“And the multitude cometh together again, so that they could not so much as eat bread. And when his friends heard it, they went out to lay hold on him: for they said, He is beside himself. And the scribes that came down from Jerusalem said, He hath Beelzebub, and, By the prince of the demons casteth he out the demons. And he called them unto him, and said unto them in parables, How can Satan cast out Satan? And if a kingdom be divided against itself, that kingdom cannot stand. And if a house be divided against itself, that house will not be able to stand. And if Satan hath rise up against himself, and is divided, he cannot stand, but hath an end. But no one can enter into the house of the strong man, and spoil his goods, except he first bind the strong man; and then he will spoil his house. Verily I say unto you, All their sins shall be forgiven unto the sons of men, and their blasphemies wherewith soever they shall blaspheme: but whosoever shall blaspheme against the Holy Spirit hath never forgiveness, but is guilty of an eternal sin: because they said, He hath an unclean spirit.” Mark 3:20-30, ASV
I read an article in “Reader’s Digest” that asked the question, “Are you normal or nuts?” They asked readers to write about their greatest fears and asked experts to determine whether or not those readers were normal or nuts.

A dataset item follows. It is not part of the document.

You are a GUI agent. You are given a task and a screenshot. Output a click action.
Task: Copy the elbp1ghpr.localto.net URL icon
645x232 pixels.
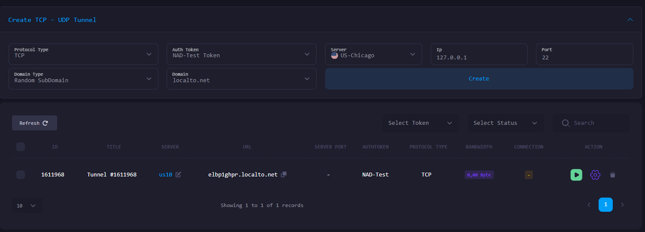pyautogui.click(x=283, y=174)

The questions included problems with memory, anxiety and stress. One wondered if her mother was a hoarder another was worried about everything she read. The experts agreed that nearly all of the problems were normal. The one that was questionable was the hoarder and was only problematic if it began to interfere with the mother’s life.
A side box with the article showed how it is positive to be a little crazy. Certain behaviors in moderation are actually virtues. They, like the hoarding, only become problematic when they interfere with life. For example: people with obsessive compulsive behavior are actually very hardworking and diligent. They make excellent accountants and business managers. Asperger Syndrome is a problem because it causes social awkwardness, but those who have the syndrome are focused and do very well in math, science and technology because it makes sense in their brains.

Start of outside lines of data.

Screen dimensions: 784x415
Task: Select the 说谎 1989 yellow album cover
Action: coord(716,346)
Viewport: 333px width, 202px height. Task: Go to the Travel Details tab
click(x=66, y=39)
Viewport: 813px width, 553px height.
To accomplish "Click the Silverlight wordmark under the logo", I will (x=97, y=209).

We often put the label of “nuts” on people who do things that we do not understand. The daughter was worried about her mother because she found stacks of paper towel tubes in her basement. When she asked her mother why she was saving them, her mother did not know. Now, if that daughter watches any of the hoarder or organization shows, she might automatically assume her mother has a problem. Perhaps she does, but my first thought was that perhaps that mother read an announcement in her church’s newsletter about a need for paper towel tubes for an upcoming project, but then when she began saving the tubes forgot who was meant to get them. Instead of throwing them away, the mother might have just thought she should keep them until she found the announcement or heard another one. Instead of insisting something was wrong and begging the mother to throw them away, the daughter could have suggested a good use for them and given the mother an opportunity to do something good with her collection.
It is good to be concerned about those we love, and the tube collection could easily turn into a house full of things the mother just couldn’t throw away. However, we have to understand that our diagnosis might not be right. We can’t assume someone is nuts just because they have some personality quirk we do not understand. It is up to us to find a way to graciously help that person if they need help and to love that person even if we think they are crazy.
We look at the life of Jesus and wonder how the people could have ever thought He was out of His mind. We know that He was doing something new and different for a reason, that He’d been sent by God to change the way God was known and understood. Yet how would we react if Jesus were amongst us today? Would we know that He was really doing God’s work or would we think He was beside Himself? Would we worry that His words and His actions were a sign that something was seriously wrong? What about our friends? Do we see their faith as something virtuous, or do we think they are out of their mind with their talk of God? Do we ever deny the power and work of the Holy Spirit because we think the person is crazy?